=== Instructions to follow ===
Translate into Spanish this sentence from the passage on the Rice Diet: "The assumption couldn't be further from the truth."

Rice Diet

vegetarian diet plans

When you hear the name, you might think that the Rice Diet is just another wacky diet fad. The assumption couldn't be further from the truth.

What Is The Rice Diet?

The Rice Diet is a three-phase, low-fat, out-patient program for people who want to achieve total wellness. The clinic has been operating in Durham, North Carolina, since 1939, and has helped many people overcome health-related problems such as diabetes, obesity, hypertension, and heart disease. The average time most people spend at the facility is four to eight weeks; some people come for as little as two weeks, and others stay until they have achieved all of their weight and health goals. The staff at the Rice Diet Center understand that diet is only one part of a total wellness program, and they explore the psychology of behaviours that lead to poor health habits in order to help people conquer those poor habits.

How Much Does It Cost?

(Stored items)
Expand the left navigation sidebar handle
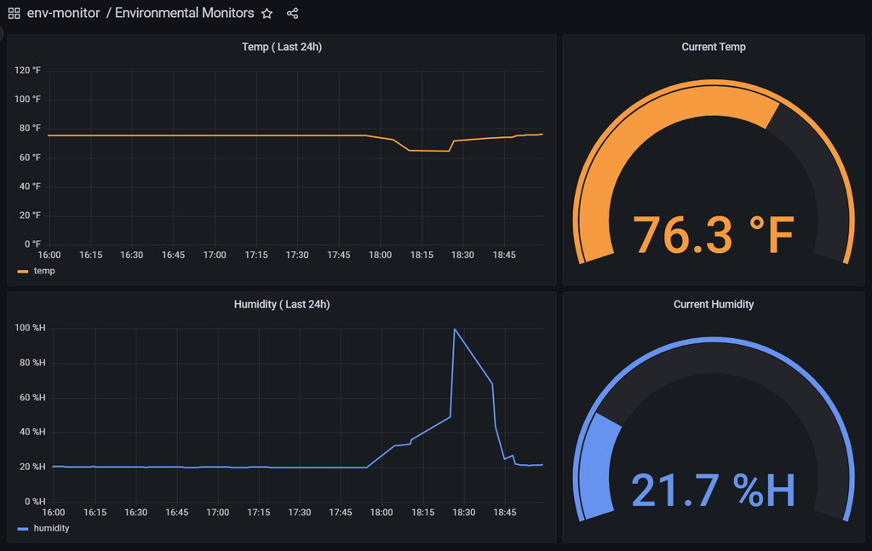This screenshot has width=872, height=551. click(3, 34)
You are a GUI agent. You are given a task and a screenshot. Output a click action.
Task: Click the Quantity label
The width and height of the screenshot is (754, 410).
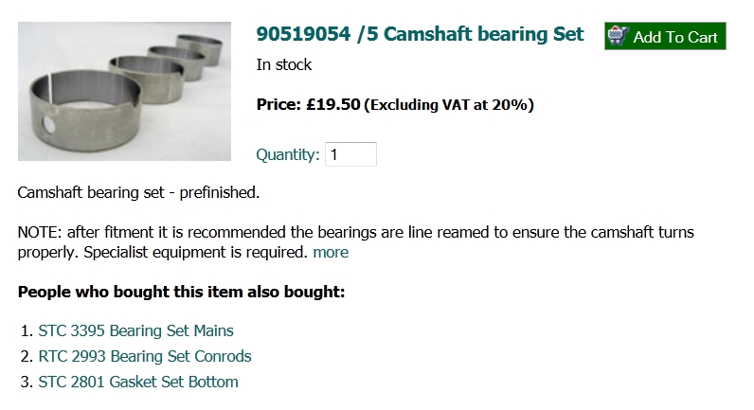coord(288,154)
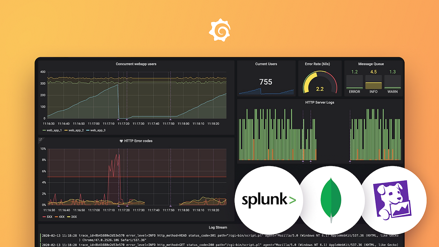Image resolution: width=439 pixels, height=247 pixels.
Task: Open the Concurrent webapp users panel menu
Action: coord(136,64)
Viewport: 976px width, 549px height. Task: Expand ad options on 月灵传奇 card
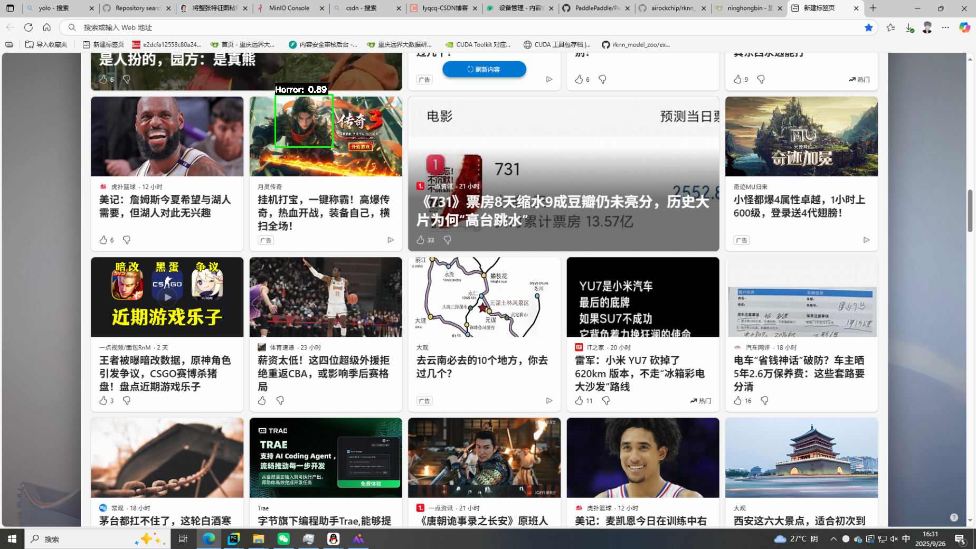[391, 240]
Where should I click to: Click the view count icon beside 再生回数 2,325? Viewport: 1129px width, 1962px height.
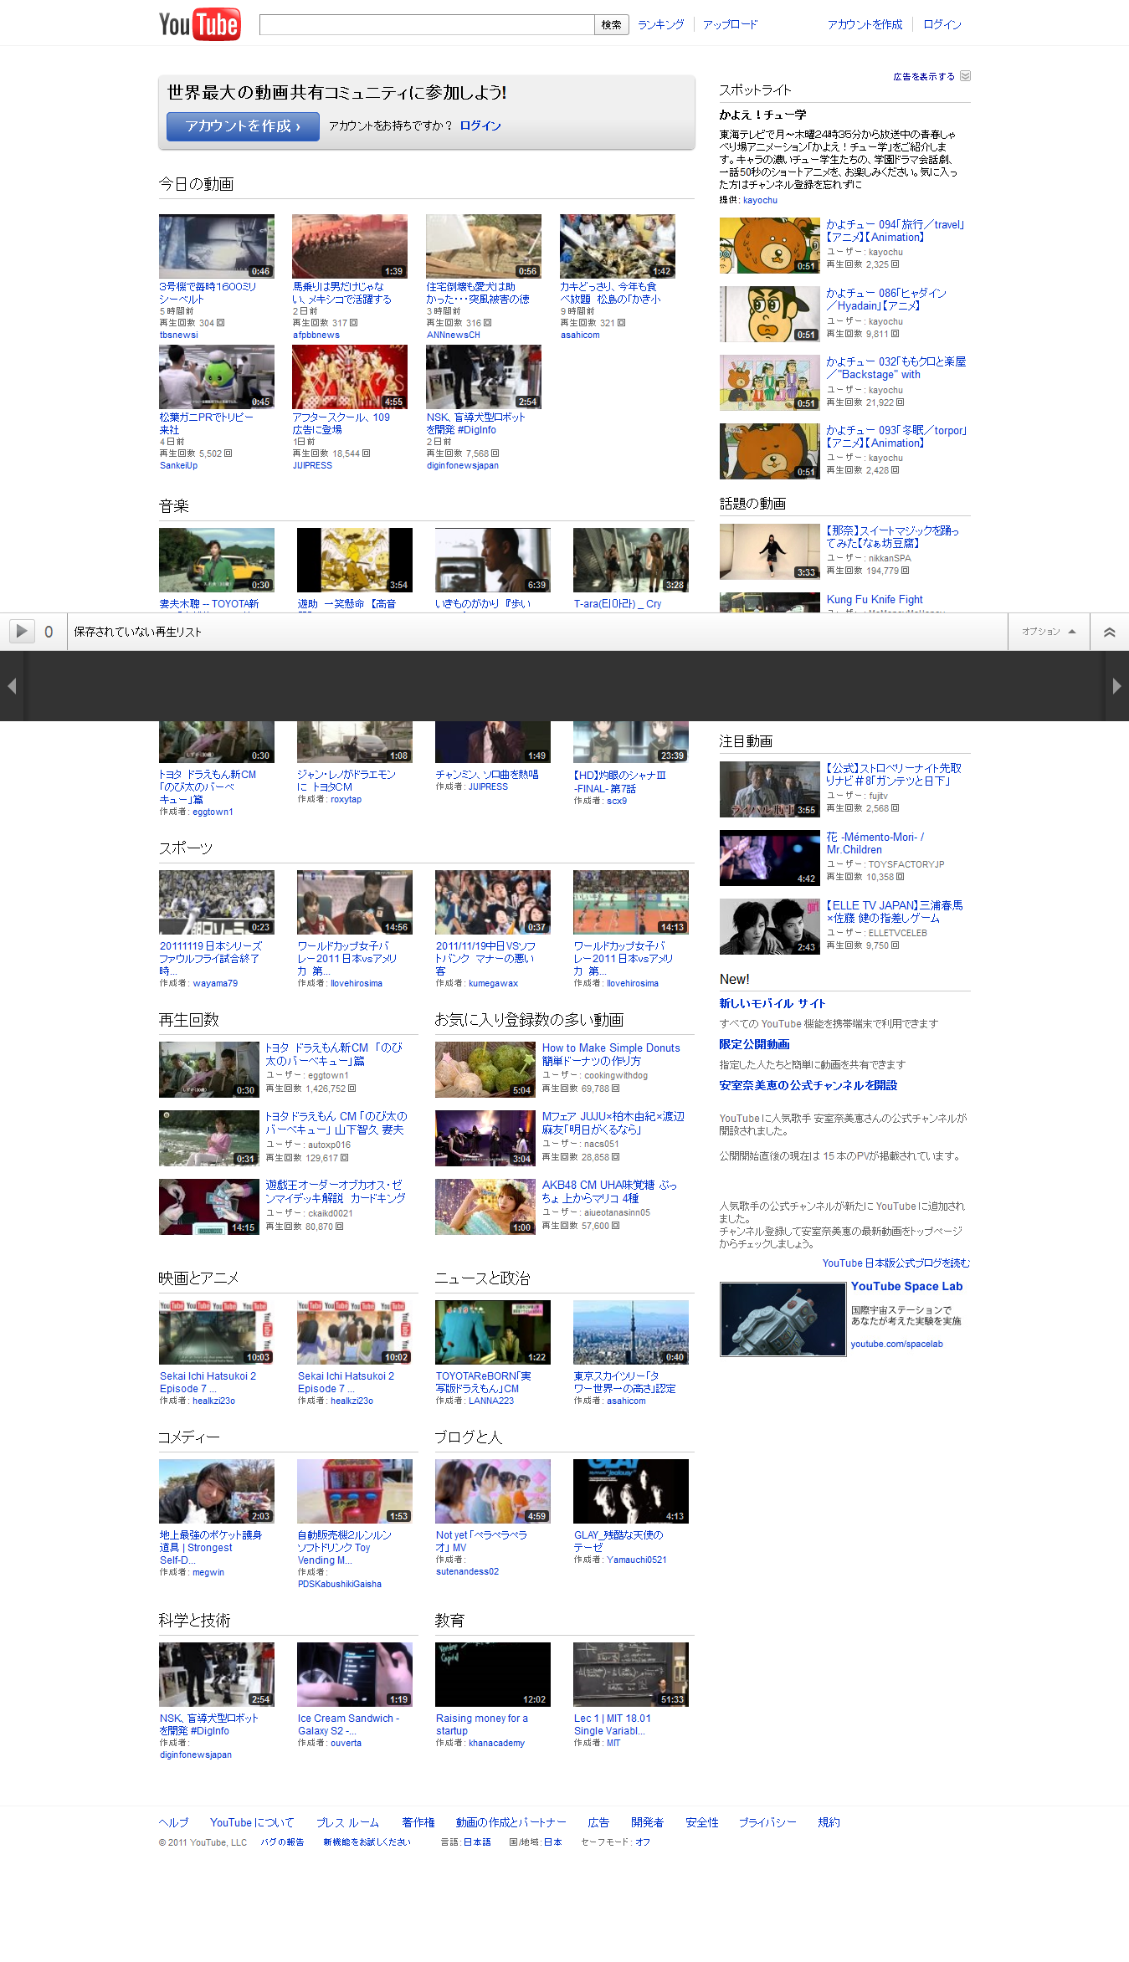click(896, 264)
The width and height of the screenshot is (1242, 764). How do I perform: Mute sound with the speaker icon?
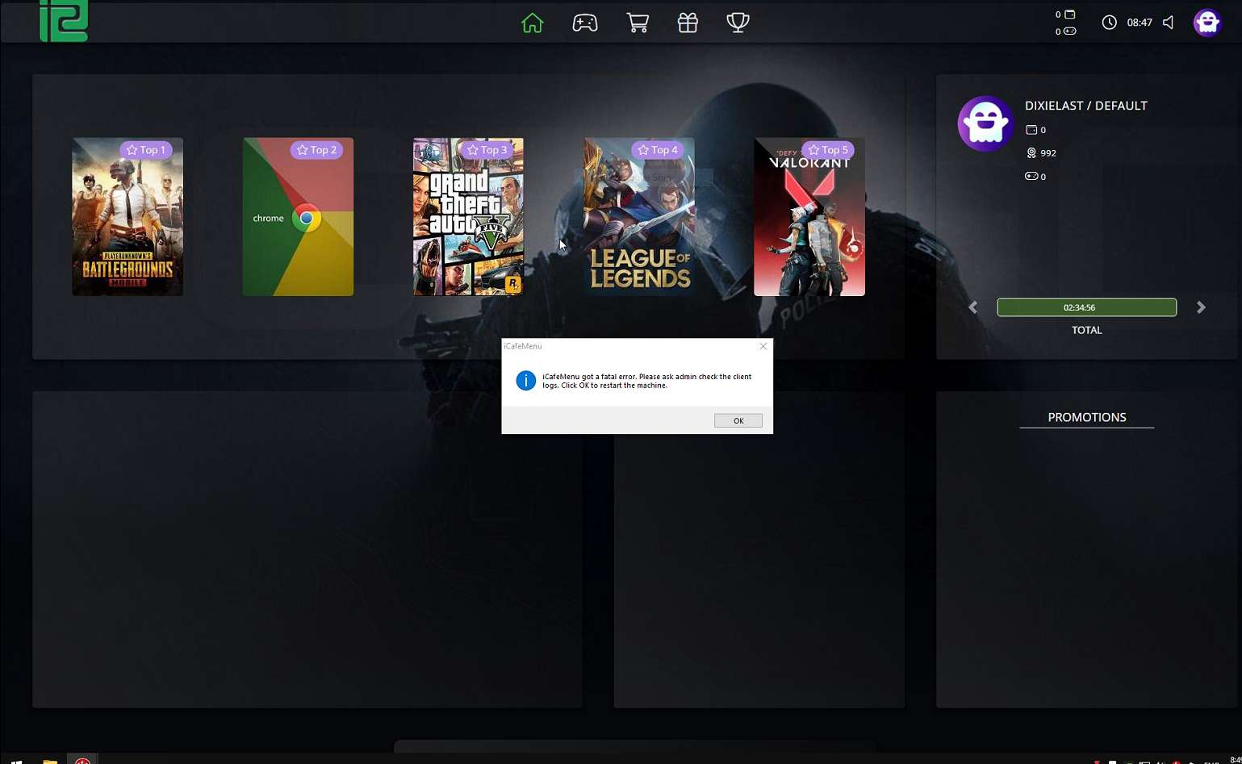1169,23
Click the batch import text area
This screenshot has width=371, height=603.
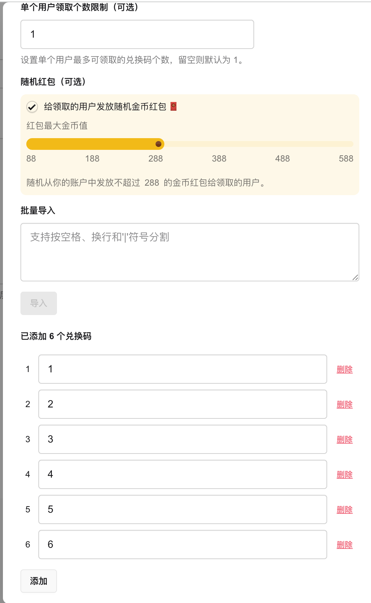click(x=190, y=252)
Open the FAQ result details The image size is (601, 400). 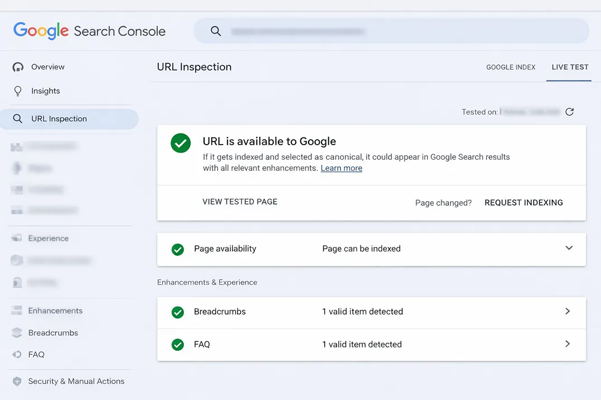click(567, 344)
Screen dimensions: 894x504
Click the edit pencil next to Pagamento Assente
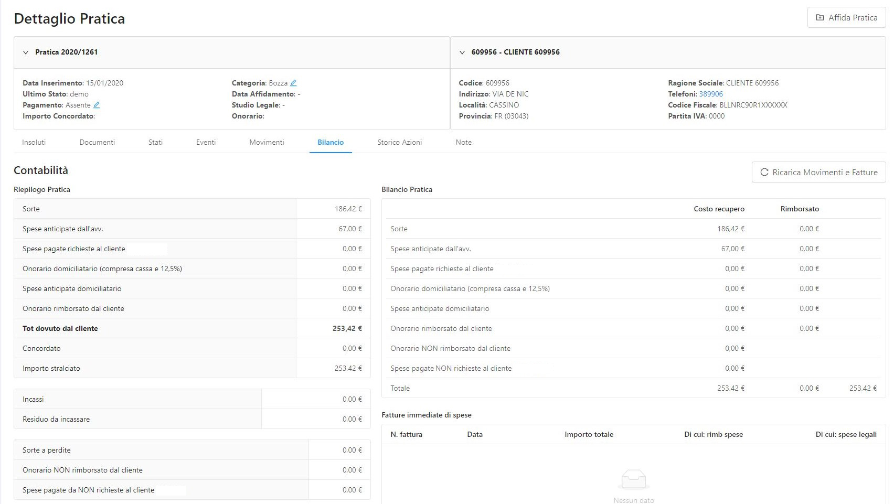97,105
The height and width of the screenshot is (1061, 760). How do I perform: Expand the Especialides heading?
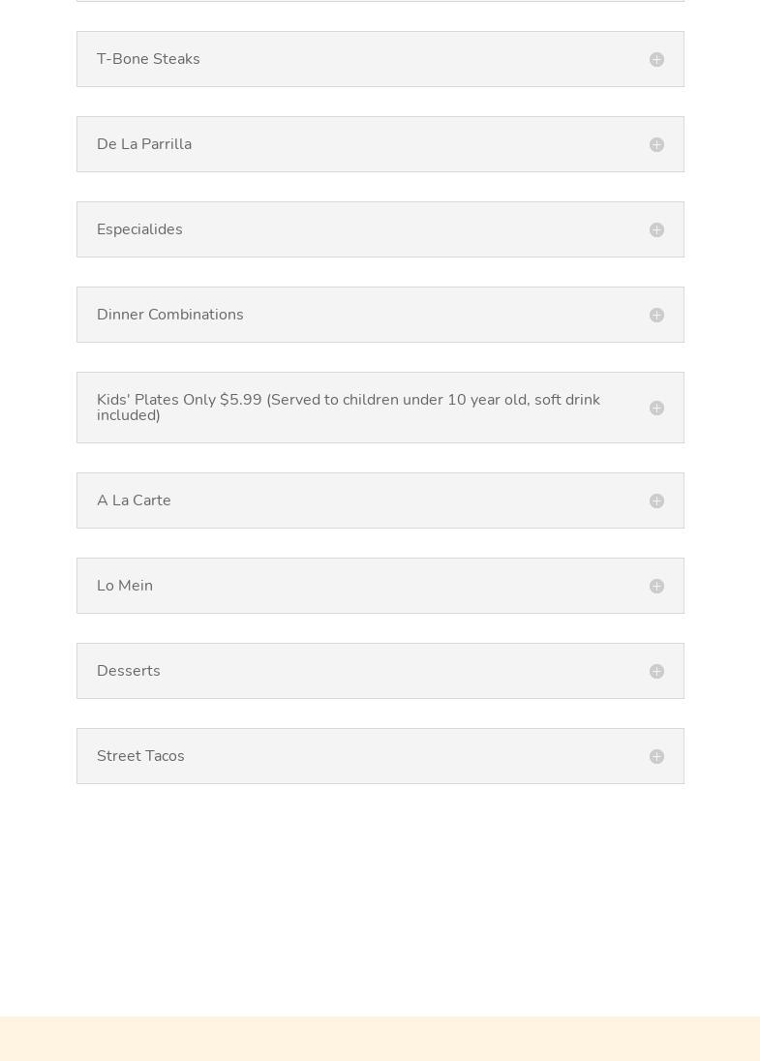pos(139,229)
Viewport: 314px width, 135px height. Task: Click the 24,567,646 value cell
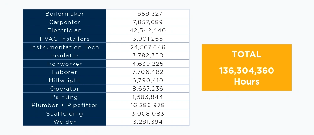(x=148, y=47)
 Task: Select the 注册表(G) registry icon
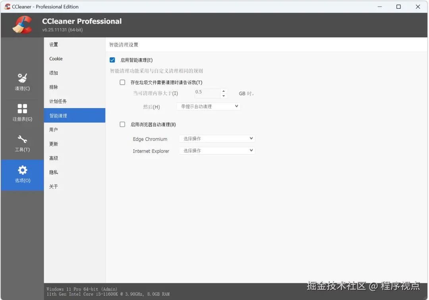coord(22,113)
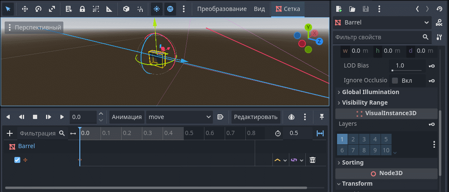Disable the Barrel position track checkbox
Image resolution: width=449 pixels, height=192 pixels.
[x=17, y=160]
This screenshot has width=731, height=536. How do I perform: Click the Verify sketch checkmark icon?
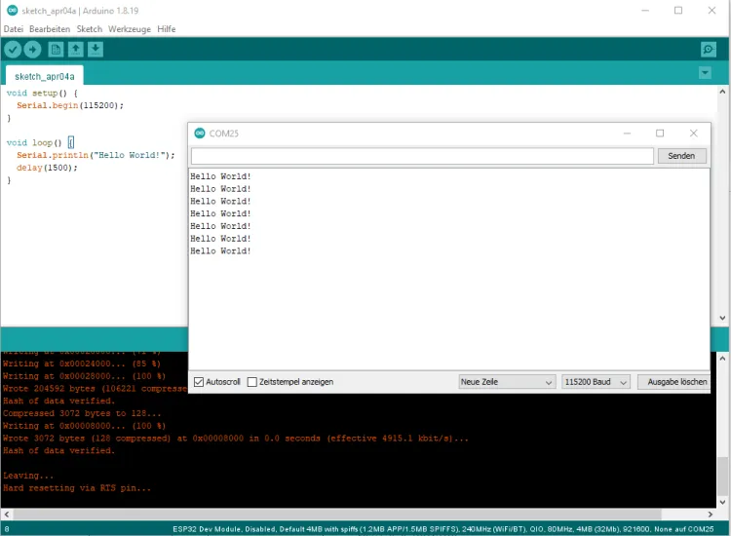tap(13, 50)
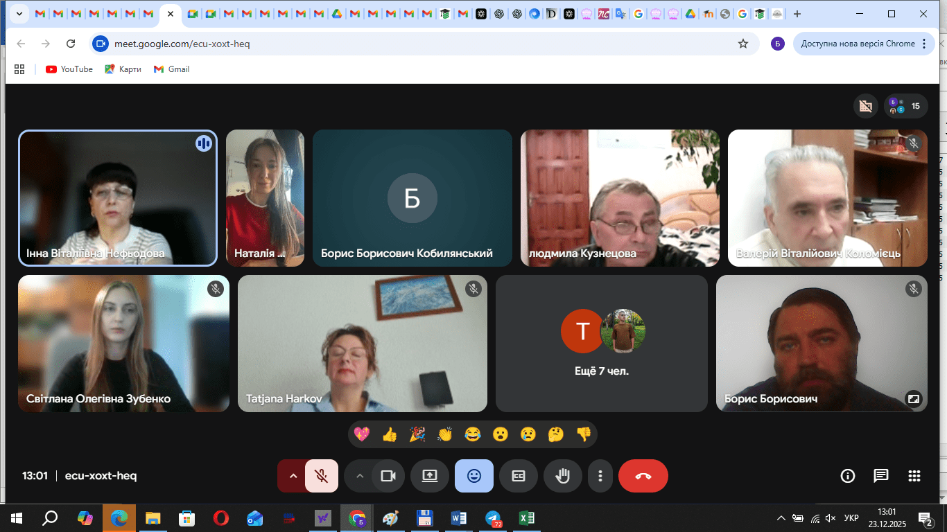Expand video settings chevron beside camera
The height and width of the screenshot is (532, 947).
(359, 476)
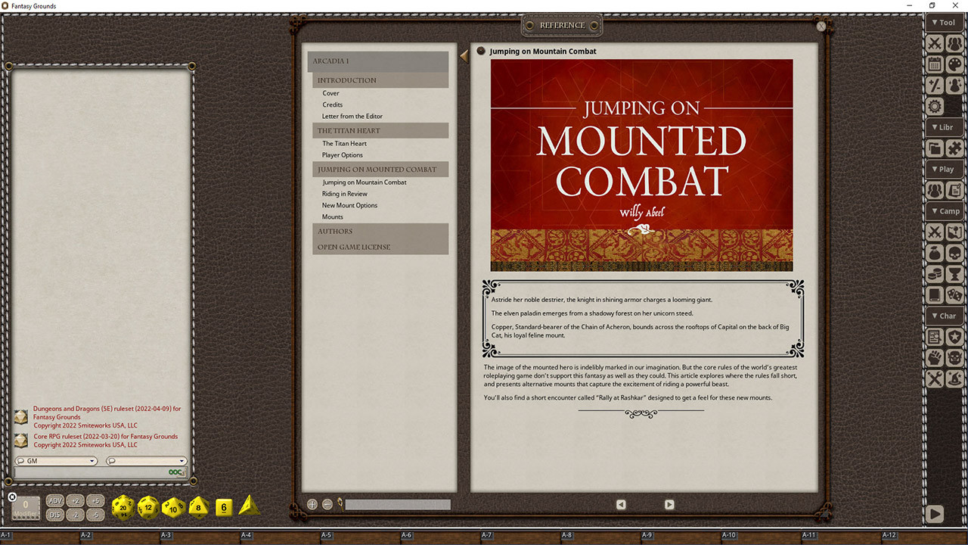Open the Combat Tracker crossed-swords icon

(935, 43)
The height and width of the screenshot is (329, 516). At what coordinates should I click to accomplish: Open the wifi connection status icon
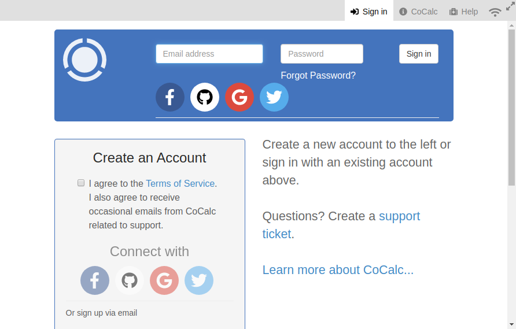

=== Solved problem ===
La suposición no podría estar más lejos de la verdad.